Think about it, ASMX is just one thing. You want to do REST. Can’t do it. REST is the *new shiny toy*. Because of WCF’s flexible/pluggable architecture things like that can be added to enhance WCF. ASMX is still living in an old SOAP world. So moving forward and for the future, WCF is going to get enhanced as new ways of messaging come up. ASMX will still be its plain old self (if they don’t phase it out). I say it is better to get on board now than be left behind. Plus you only have to use in WCF what you need to get the job done.

And in recent years, we’ve seen thinking go in the opposite direction on web services — to the even simpler REST architectures which use GET/POST protocols to send data to methods using Json notation.

Well, as my high school physics teacher used to say…don’t argue by analogy.

what is ASMX?full form?

I like the idea behind WCF, but the configuration is nightmarish. 

A very good way to explain the pros and cons between ASMX and WCF. It was well understood, so many thanks.


Thanks for the reply and explanation. I guess you are saying that the Cessna/747 analogy applies to the power of WCF, but not as much so to the maintenance. That is good to know. And yeah, I do like the sound of 100-300% performance increase. Who wouldn’t? 🙂


Hey Andrew, great questions. In terms of performance WCF is about 10-15% faster than asmx out of the box (due to a better serializer). You are right, this article is old but it is something I still see devs fighting with. The great thing about .NET 4.0 today is WCF is just as simple as ASMX. This is all due to default behaviors and default bindings. If you crack open VS2010 and create a web project and add a .svc file to the project you’ll notice a couple of things. 1) it just works 2) it works as simple as ASMX services 3) there is hardly any configuration in the web.config. .NET 3.5/3.0 I can’t say this but .NET 4.0 makes WCF simple and there are a lot of things happening in the WCF space thanks to Glen running the team. Definitely check out http://wcf.codeplex.com/ for what the team is doing and where they are headed. Lots of good work going on.
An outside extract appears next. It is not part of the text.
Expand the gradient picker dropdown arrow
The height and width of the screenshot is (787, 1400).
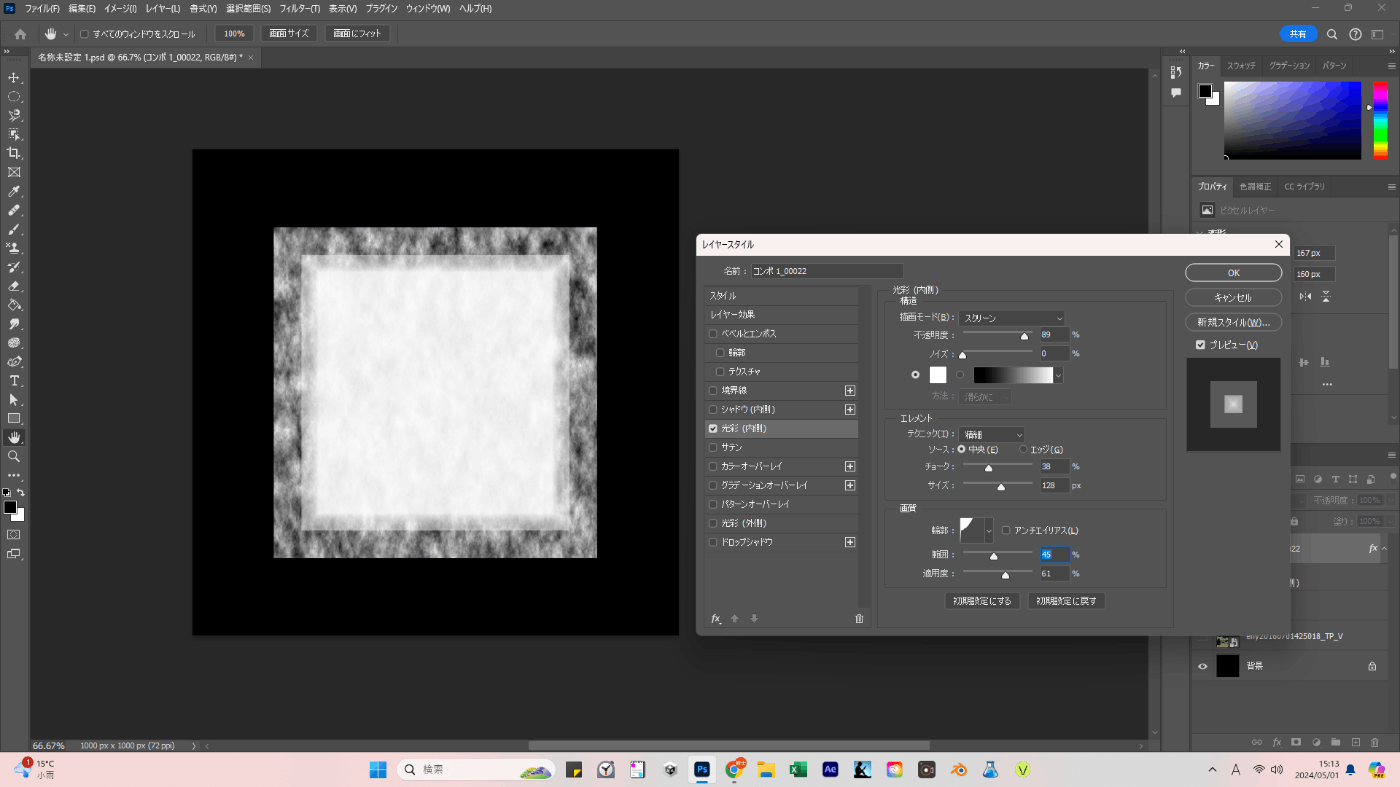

Ok, now back to the performance thing. How does roughly 100%-300% faster over ASMX services strike you? The reason is using WCF NetTcpBinding you have binary over the wire and it is a vast improvement over ASMX. I mean why wouldn’t you want your .NET clients to leverage your service as FAST as they can? All you have to do is write it and configure it for tcp, done. Your other clients can leverage the same service and hit another endpoint such as the BasicHttpBinding where that binding is the same as ASMX and provides good interoperability. You write one service, expose it two different ways. .NET clients are rocking binary, others xml. I think that is a huge win and that’s how my team builds our services. I have another blog article on how to do that. Hope this all helps.
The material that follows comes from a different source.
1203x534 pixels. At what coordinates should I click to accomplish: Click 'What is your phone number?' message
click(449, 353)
I realize this is an older article, but google has it ranked as the second hit on ‘wcf vs asmx’ so it might still be relevant to post this here.

This is a good article and I think it comes across well, but something I have been asking myself lately in converting our old ASMX services to WCF is whether or not its always worth it. Even in the analogy you’ve used here, there are many reasons why a Cessna is a much better solution, not the least of which is the simplicity required in maintaining it. One man can easily be responsible for maintaining many Cessnas, but certainly couldn’t be asked to maintain even a single 747. Given that the performance boost is frequently not huge and probably only noticeable under very heavy load, is the extra complexity worth it if you are sticking with IIS and HTTP anyways? Does Microsoft’s roadmap give us a choice?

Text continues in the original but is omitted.